143rd Mayor of San Antonio (2nd time)
- In office 1897–1899
- Preceded by: Henry Elmendorf
- Succeeded by: Marshall Hicks

147th Mayor of San Antonio (3rd time)
- In office 1905–1912
- Preceded by: John P. Campbell
- Succeeded by: William L. Richter (Pro Tem)

Personal details
- Born: April 1, 1852 San Antonio, Texas, US
- Died: July 8, 1912 (aged 60) San Antonio, Texas, US
- Spouse: Adele Guilbeau
- Children: 7
- Education: University of Virginia (LLB)
- Profession: Politician, judge

= Bryan Callaghan Jr. =

American mayor (1852–1912)

Bryan V. Callaghan Jr. (April 1, 1852 – July 8, 1912) was a nine-term mayor of San Antonio, Texas. He was the son of former San Antonio mayor Bryan Callaghan Sr. and the father of future mayor Alfred Callaghan. He served from 1879 on as a city alderman, city recorder, mayor, and County Judge.

==Early life==
Callaghan was born in San Antonio on April 1, 1852. His father, Bryan, was born in Ireland and moved to San Antonio in 1838. Callaghan Sr. served as mayor of San Antonio from 1847-49. His mother, Concepción Ramon, was a member of a local prominent family. The youngest child of the couple, Callaghan received an elementary education at St. Mary's Institute in San Antonio.

Following this, he was sent to study at the Lycée de Montpelier for five years in Montpellier, France. After returning to San Antonio, he took up a position as a guard for a West Texas stagecoach line owned by Peter Gallagher. He worked at this job for a few years before deciding to return to school, attending the University of Virginia. He graduated in 1874 with a Bachelor of Laws degree and moved back to San Antonio.

==Career==
Callaghan's political service first began in 1879, when he was elected as an alderman in San Antonio. After four years as alderman, he became the city recorder in 1883. In 1885 he ran for his first term as mayor and won. Following three more re-elections, Callaghan resigned during his fourth term to run to be a county judge in Bexar County. In 1897, he returned to the mayoral office for his fifth term, but suffered his first and only electoral loss during his re-election campaign in 1899. After his loss, he returned to private law practice until 1905, when he was once more elected to be mayor. He served for three more terms as mayor before his death in 1912.

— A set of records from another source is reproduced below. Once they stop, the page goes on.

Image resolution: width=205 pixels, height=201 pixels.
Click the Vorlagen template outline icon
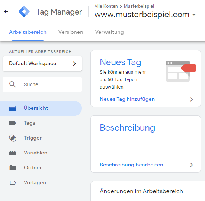(13, 183)
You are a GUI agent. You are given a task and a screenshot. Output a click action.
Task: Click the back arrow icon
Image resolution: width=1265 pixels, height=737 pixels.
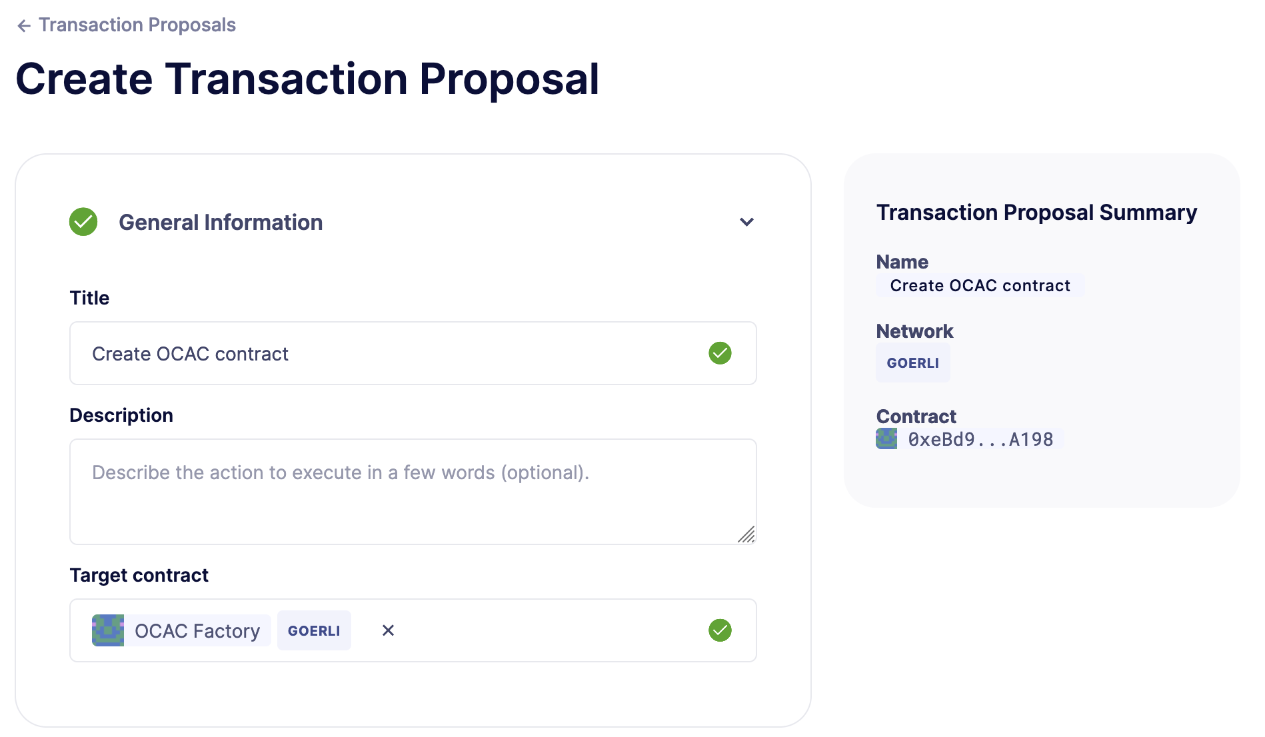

Overall, Callaghan served as mayor for a duration of 16 years over 9 terms of office. Callaghan helped to create a political machine in the city, with vote manipulation, favoritism, patronage, lenience towards gambling, and opposition to civil-service reform. He expanded city services, modernize the police and fire departments, and started major sewer and road paving operations. During his tenure, the park system was expanded and a new city hall and hospital were built.

==Personal life==
In 1879, Callaghan married his first cousin Adele Guilbeau. Together the couple raised seven children, amongst these Alfred Callaghan. Alfred Callaghan would later also serve as mayor of San Antonio for one term from 1947 to 1949.

Callaghan was multilingual, fluent in English, Spanish, French, and German. He was known to give speeches in all of these languages, which helped his appeal to the many diverse voters in San Antonio.
Callaghan died of chronic nephritis on July 8, 1912, and was buried in San Fernando Cemetery No. 1 in San Antonio.

==Legacy==
Callaghan Avenue in Downtown San Antonio, Texas is named after him while Callaghan Road in Northwest San Antonio is named after his son, Alfred.